At a time when increasing numbers of West Australians are experiencing poverty, the State Government has missed the opportunity provided by a better than expected financial position to invest in improving the wellbeing of vulnerable families and disadvantaged West Australians.
‘Investment today in early intervention and prevention strategies could have made a big impact on the quality of life for many people currently doing it tough, but it would also pay off in terms of reducing the cost to Government in the long term,’ according to Louise Giolitto, CEO of the WA Council of Social Service.
WACOSS welcomed the commitment of $420,000 over 3 years for consumer research and representation, together with a dedicated advisor on consumer issues in the Public Utilities Office, as an opportunity to collaboratively and systematically address this problem with researchers and consumer advocates.
“Linking the Energy Assistance Payment to residential electricity tariff increases is a small, but important step in improving the adequacy of our concession system going forward.”

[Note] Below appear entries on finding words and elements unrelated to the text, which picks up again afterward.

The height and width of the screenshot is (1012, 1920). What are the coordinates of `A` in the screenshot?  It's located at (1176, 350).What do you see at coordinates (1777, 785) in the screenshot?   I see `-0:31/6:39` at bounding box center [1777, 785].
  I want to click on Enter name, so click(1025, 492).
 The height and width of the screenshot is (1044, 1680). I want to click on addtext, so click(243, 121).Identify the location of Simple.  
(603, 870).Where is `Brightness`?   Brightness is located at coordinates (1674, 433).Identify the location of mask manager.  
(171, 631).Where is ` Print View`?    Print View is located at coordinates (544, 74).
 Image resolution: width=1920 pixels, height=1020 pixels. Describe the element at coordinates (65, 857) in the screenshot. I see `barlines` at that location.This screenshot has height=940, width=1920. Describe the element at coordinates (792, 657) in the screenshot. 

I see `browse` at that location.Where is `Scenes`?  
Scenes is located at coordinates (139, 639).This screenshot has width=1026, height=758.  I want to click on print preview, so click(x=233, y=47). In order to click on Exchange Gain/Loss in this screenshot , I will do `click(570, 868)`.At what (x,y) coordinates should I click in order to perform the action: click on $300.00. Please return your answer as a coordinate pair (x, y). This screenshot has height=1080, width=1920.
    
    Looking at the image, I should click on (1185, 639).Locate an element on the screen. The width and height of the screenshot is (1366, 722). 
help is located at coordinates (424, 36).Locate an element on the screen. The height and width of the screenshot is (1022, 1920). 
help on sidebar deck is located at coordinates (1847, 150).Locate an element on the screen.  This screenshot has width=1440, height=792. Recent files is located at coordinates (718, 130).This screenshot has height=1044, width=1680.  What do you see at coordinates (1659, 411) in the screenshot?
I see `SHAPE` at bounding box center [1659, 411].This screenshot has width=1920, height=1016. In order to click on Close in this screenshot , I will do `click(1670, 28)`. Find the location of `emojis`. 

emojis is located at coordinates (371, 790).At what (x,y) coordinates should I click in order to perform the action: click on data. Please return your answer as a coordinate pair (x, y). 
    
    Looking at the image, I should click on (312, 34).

“The focus on Aboriginal wellbeing, particularly addressing the overrepresentation of Aboriginal people in the justice system, is very positive and represents an important shift in how we as a State approach creating safer communities.”
“Diverting people away from the justice system and into culturally appropriate services is crucial for improving outcomes for individuals and communities.”
“We are pleased to see $12 million being dedicated to providing additional legal representation for prisoners on remand and to introduce a bail support program.”
WACOSS also welcomes the announcement of $11.6 million for solar PV and batteries in remote Aboriginal communities.
“Providing sustainable energy options in WA’s remote communities will assist with both addressing climate resilience and keeping power bills low for their residents.”
“Now the State Government has the Budget back into surplus, we expect that this money will be invested into the community.”